Die Eltern Martin Walsers betrieben die Bahnhofsrestauration und eine Kohlenhandlung in Wasserburg am Bodensee. Das Milieu seiner Kindheit wird im Roman Ein springender Brunnen geschildert. Von 1938 bis 1943 besucht er die Oberrealschule in Lindau und wird anschließend als Flakhelfer eingezogen. Nach dem Reichsarbeitsdienst erlebte er das Ende des Zweiten Weltkriegs als Soldat der Wehrmacht. Nach Kriegsende machte er 1946 in Lindau das Abitur und studiert in Regensburg und Tübingen die Fächer Literatur, Geschichte und Philosophie. Mit einer Dissertation zu Franz Kafka (Beschreibung einer Form) promoviert er 1951 bei Friedrich Beißner (ISBN 3-518-38391-4).

Während des Studiums arbeitete Walser als Reporter für den SDR und schrieb erste Hörspiele. Zusammen mit Helmut Jedele bildet er den Kern der "Genietruppe" des Hörfunks. 1950 heiratete er Katharina „Käthe” Neuner-Jehle. Aus dieser Ehe gingen die Töchter Franziska Walser, Alissa Walser, Johanna Walser und Theresia Walser hervor.
==================================================
| SCHRIFTLICHE AUFGABE |
Schreiben Sie den Abschnitt des Textes über Martin Walser ab, der zwischen „Während des Studiums“ und „Theresia Walser hervor.“ liegt, beide Stellen eingeschlossen.

| ANGEZEIGTE DATEN |
==================================================
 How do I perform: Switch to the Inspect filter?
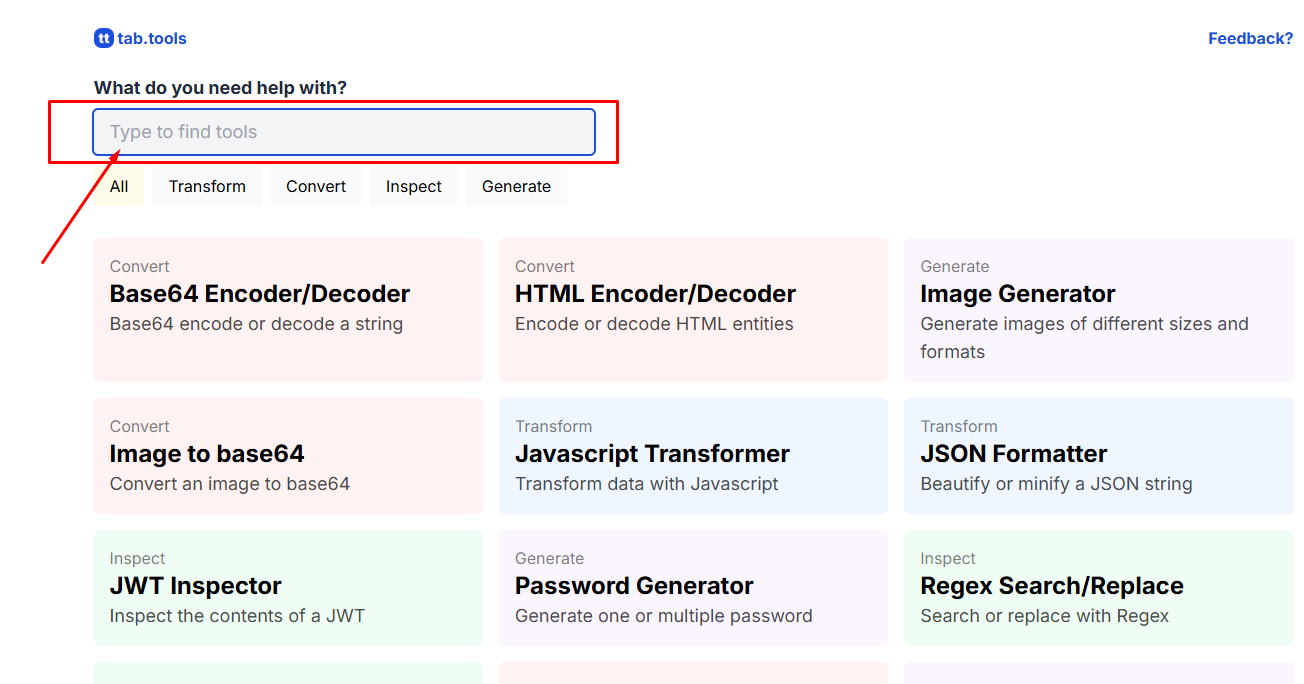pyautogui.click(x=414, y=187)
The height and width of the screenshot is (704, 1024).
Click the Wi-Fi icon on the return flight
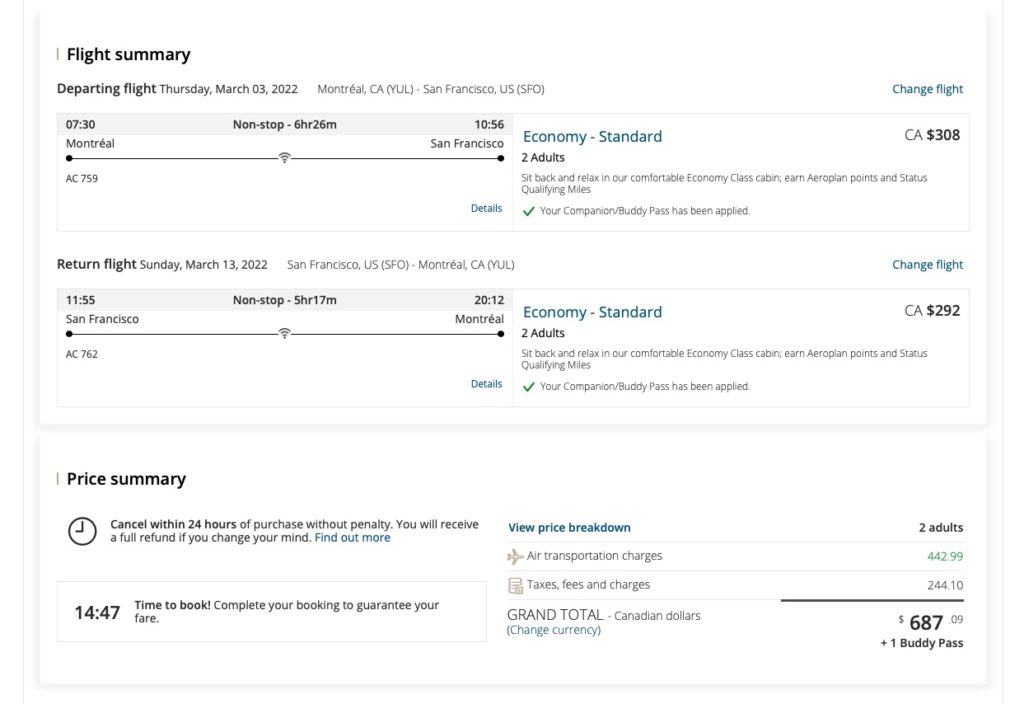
==================================================
| LÖSUNG DER AUFGABE |
Während des Studiums arbeitete Walser als Reporter für den SDR und schrieb erste Hörspiele. Zusammen mit Helmut Jedele bildet er den Kern der "Genietruppe" des Hörfunks. 1950 heiratete er Katharina „Käthe” Neuner-Jehle. Aus dieser Ehe gingen die Töchter Franziska Walser, Alissa Walser, Johanna Walser und Theresia Walser hervor.